- IOC code: BIH
- NOC: Olympic Committee of Bosnia and Herzegovina

in Wrocław, Poland 20 July 2017 – 30 July 2017
- Competitors: 2 in 2 sports
- Medals Ranked 15th: Gold 0 Silver 1 Bronze 0 Total 1

World Games appearances
- 2017; 2022; 2025;

= Bosnia and Herzegovina at the 2017 World Games =

Bosnia and Herzegovina competed at the 2017 World Games held in Wrocław, Poland, from 20 to 30 July 2017. The nation did not participate in any previous World Games and made its debut in the 2017 event. The Bosnian delegation consisted of two athletes competing in two sports.

== Background ==
Bosnia and Herzegovina was part of Yugoslavia till 1992, after which it declared its independence. A National Olympic Committee was formed on 4 June 1992 on the eve of the 1992 Summer Olympics and was approved provisionally by the International Olympic Committee (IOC) before full recognition on 24 September 1993. In 1997, it officially became the Olympic Committee of Bosnia and Herzegovina.

== Competitors ==

| Sport | Men | Women | Total |
|---|---|---|---|
| Boules sports | 1 | 0 | 1 |
| Kickboxing | 1 | 0 | 1 |
| Total | 2 | 0 | 2 |

== Boules sports ==

Ivan Galoic was the lone participant in Boules sports. The Men's lyonnaise precision competition took place on 24 July 2017 at the Centennial Hall in Wrocław. In the event, he qualified for the finals after placing fourth in the qualification rounds with a score of 35 points. In the finals, he missed out on a medal after he finished last amongst the four participants.

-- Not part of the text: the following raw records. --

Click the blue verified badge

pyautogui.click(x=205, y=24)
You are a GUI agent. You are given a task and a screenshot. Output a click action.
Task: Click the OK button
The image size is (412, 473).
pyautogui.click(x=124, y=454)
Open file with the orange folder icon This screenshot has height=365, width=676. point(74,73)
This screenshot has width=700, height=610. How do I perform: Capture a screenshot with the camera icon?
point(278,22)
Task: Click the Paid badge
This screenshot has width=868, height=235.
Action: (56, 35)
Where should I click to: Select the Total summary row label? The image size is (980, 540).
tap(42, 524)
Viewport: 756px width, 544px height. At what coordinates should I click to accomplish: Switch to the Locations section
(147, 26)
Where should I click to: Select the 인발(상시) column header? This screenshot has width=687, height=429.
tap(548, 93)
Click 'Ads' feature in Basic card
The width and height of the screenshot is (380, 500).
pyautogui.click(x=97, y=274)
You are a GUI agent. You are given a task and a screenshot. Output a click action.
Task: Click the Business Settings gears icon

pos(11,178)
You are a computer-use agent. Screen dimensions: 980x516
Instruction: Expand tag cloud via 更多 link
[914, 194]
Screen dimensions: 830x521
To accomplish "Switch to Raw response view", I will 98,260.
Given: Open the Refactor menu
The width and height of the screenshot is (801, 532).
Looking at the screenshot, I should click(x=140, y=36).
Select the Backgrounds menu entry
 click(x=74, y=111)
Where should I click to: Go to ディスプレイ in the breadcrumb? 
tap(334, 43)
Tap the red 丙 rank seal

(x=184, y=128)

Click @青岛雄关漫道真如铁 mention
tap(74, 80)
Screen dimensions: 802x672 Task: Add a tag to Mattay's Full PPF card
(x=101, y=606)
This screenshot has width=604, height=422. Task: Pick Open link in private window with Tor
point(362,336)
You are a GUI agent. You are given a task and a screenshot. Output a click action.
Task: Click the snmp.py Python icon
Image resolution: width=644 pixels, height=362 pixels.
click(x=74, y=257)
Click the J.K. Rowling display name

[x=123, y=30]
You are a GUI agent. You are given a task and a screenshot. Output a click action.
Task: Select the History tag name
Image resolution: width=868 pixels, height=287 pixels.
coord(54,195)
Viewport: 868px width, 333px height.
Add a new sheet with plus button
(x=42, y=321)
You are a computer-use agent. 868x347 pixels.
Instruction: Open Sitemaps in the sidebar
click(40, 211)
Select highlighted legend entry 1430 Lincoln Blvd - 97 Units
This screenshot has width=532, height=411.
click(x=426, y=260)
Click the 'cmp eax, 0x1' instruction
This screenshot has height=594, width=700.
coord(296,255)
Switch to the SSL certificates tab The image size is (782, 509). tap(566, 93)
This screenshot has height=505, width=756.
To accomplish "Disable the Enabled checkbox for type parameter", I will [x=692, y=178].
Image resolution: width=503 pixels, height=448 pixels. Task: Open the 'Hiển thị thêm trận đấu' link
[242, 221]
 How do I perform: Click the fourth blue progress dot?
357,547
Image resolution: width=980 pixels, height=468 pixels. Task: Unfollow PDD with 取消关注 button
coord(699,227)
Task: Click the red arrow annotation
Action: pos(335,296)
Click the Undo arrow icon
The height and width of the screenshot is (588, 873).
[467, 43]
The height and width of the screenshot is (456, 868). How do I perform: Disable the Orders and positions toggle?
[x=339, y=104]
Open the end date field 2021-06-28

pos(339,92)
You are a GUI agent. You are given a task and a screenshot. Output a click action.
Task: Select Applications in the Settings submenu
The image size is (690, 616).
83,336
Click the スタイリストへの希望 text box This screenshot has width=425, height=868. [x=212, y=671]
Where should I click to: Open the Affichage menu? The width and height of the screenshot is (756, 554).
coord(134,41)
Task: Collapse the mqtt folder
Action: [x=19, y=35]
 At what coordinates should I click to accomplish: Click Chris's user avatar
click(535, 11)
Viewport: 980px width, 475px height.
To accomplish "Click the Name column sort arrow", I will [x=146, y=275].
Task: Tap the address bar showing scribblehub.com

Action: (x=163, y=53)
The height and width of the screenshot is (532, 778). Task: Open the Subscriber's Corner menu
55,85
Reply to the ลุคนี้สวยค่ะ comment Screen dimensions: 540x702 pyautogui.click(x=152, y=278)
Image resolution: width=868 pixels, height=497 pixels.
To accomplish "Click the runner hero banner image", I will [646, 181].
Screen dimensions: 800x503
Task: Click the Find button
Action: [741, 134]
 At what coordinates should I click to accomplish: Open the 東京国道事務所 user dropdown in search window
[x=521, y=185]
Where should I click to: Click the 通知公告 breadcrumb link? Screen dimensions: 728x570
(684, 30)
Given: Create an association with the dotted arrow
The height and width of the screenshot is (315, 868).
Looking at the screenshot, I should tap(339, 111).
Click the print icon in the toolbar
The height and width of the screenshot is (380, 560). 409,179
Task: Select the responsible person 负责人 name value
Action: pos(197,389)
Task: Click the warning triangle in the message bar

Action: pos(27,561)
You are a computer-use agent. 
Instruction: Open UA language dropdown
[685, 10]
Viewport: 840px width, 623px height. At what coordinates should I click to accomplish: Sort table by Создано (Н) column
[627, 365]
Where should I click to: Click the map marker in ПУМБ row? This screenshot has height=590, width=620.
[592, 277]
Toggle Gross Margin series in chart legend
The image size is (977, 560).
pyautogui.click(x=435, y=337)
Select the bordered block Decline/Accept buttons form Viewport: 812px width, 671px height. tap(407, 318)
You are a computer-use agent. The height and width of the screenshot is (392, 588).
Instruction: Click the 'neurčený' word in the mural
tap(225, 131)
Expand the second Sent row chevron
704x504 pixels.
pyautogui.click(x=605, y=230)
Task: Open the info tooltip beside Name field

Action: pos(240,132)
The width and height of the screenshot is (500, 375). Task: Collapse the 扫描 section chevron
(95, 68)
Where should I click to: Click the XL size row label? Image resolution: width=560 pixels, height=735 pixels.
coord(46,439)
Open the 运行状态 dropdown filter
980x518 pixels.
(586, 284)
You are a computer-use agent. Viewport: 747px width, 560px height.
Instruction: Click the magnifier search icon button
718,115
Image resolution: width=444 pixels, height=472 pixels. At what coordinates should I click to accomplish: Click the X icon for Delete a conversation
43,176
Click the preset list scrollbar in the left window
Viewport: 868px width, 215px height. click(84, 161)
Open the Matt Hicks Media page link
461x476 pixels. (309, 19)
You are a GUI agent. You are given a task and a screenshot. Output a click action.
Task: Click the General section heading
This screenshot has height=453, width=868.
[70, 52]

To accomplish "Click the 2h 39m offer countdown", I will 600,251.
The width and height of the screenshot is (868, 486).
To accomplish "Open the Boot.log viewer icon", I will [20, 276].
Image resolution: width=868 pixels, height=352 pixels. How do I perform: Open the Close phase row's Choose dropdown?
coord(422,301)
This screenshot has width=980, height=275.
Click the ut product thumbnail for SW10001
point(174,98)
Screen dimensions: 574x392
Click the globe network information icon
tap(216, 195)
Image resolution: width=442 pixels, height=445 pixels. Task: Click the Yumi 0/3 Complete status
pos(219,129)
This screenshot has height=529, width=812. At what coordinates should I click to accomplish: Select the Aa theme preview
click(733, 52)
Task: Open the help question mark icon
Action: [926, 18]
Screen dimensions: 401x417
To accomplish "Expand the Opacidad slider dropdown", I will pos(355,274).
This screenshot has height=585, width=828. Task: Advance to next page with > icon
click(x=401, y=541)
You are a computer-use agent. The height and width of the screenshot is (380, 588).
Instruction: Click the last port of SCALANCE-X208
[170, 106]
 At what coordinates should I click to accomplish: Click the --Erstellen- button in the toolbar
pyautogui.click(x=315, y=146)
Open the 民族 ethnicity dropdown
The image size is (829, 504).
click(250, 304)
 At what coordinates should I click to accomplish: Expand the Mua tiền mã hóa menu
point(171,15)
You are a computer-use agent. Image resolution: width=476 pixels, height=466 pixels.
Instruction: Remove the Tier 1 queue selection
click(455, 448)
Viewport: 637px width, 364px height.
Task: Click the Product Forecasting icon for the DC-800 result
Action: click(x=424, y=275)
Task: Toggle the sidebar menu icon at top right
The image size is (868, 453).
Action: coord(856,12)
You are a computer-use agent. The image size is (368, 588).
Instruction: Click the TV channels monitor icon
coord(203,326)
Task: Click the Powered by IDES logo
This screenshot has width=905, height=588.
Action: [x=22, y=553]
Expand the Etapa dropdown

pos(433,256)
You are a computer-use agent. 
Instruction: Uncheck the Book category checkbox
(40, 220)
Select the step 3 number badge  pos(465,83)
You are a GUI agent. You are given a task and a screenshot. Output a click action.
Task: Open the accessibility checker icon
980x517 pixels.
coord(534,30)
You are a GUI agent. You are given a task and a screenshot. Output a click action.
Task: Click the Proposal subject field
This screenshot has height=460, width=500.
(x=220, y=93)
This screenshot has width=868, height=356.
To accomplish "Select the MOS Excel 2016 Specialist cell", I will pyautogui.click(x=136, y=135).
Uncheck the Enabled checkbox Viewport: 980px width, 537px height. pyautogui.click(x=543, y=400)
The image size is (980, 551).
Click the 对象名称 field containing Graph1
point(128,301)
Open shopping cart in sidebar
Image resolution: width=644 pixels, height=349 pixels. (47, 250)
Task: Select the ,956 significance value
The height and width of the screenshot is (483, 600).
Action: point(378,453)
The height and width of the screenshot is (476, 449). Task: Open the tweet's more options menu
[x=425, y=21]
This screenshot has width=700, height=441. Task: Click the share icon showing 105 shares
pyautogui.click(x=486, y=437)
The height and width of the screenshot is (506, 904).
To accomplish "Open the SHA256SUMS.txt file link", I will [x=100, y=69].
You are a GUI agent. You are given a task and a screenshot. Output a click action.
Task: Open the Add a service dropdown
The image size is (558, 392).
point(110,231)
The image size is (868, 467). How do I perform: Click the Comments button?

| Athlete | Event | Qualification |  |  |  | Final | Rank |
| Round 1 | Round 2 | Total | Rank |
| Ivan Galoic | Men's lyonnaise precision | 17 | 18 | 35 | 4 Q | 13 | 4 |

== Kickboxing ==

Mesud Selimovic was the lone participant in the men's cruiserweight category in Kickboxing at the Games. The Kickboxing was represented as an invitation event at the Games for the first time and hence was not eligible for medals. The competition took place from 26 to 27 July 2017 at the Orbita Hall in Wrocław. In the event, Selimovic won the quarterfinals and semifinals, before losing to Dawid Kasperski of Poland in the finals to finish second.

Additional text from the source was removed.